L’accès équitable à ces technologies représente également un enjeu. Le coût de l’implantation et de l’entretien du dispositif pourrait limiter sa disponibilité à une échelle plus large, rendant les politiques de remboursement et d’intégration dans les systèmes de santé des sujets importants pour les années à venir.

État des lieux de la recherche et du cadre réglementaire en Europe et en France

En Europe, et particulièrement en France, la recherche sur les interfaces cerveau-machine est active et a produit des avancées significatives. Le Centre Clinatec à Grenoble, rattaché au CEA, est un acteur clé, avec des travaux pionniers menés sur le dispositif Wimagine. En collaboration avec des équipes suisses, notamment à Lausanne, des essais cliniques ont permis d’implanter plusieurs patients, montrant des résultats prometteurs dans la restauration de fonctions motrices, y compris la marche.





Citation :

En Chine comme aux États-Unis, les investissements sont très importants. Il faudrait qu’en Europe on puisse avoir la même dynamique : nous étions pionniers dans le domaine des dispositifs BCI totalement implantés, il serait dommage que l’on se fasse doubler.

Guillaume Charvet a exprimé le besoin de maintenir une dynamique similaire en Europe.
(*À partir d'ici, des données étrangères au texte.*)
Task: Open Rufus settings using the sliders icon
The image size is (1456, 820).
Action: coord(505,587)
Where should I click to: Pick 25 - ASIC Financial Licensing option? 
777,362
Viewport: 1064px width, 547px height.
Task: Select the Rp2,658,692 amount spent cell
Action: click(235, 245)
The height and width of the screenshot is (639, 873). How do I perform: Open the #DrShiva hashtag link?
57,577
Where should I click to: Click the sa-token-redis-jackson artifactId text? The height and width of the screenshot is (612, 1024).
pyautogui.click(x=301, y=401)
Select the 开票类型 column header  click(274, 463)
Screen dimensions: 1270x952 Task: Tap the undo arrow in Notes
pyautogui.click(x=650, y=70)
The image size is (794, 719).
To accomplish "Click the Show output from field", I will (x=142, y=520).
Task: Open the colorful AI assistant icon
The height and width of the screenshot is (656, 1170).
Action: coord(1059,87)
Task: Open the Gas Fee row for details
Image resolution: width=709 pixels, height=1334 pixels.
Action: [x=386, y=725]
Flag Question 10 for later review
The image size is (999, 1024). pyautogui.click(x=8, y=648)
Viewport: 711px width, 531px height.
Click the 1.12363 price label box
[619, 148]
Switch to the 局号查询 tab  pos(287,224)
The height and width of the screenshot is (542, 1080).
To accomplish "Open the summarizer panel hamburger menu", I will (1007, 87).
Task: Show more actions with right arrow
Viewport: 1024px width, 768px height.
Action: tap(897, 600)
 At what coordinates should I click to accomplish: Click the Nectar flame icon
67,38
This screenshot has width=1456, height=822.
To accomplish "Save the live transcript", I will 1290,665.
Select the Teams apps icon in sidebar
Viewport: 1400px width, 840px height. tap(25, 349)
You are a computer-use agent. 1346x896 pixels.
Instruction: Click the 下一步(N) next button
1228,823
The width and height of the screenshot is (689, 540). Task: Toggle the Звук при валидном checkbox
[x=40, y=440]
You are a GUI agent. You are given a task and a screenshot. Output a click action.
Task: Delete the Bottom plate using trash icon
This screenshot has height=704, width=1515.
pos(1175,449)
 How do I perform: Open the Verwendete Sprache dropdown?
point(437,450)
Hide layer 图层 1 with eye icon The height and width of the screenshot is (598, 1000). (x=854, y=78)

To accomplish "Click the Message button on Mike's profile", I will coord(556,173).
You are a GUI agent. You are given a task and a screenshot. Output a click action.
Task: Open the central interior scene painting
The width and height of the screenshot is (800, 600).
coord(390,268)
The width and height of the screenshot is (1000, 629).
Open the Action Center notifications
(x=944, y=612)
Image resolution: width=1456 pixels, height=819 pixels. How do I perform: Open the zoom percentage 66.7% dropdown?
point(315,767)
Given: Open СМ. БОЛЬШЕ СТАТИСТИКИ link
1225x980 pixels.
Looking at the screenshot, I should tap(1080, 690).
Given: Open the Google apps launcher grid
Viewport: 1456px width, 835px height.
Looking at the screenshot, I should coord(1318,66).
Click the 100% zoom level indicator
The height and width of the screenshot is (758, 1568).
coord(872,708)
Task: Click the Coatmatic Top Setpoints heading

La recherche fondamentale européenne est solide, mais le passage de la phase expérimentale à la commercialisation peut rencontrer des défis réglementaires et d’investissement différents de ceux observés en Chine ou aux États-Unis.

Le cadre réglementaire européen pour les dispositifs médicaux est rigoureux, ce qui assure un niveau élevé de sécurité et d’efficacité des produits. Cependant, la complexité des procédures peut parfois ralentir l’accès au marché pour les innovations de rupture. Maintenir une avance technologique et favoriser l’émergence de solutions européennes nécessitera un soutien continu à la recherche, des mécanismes de financement adaptés et une agilité réglementaire.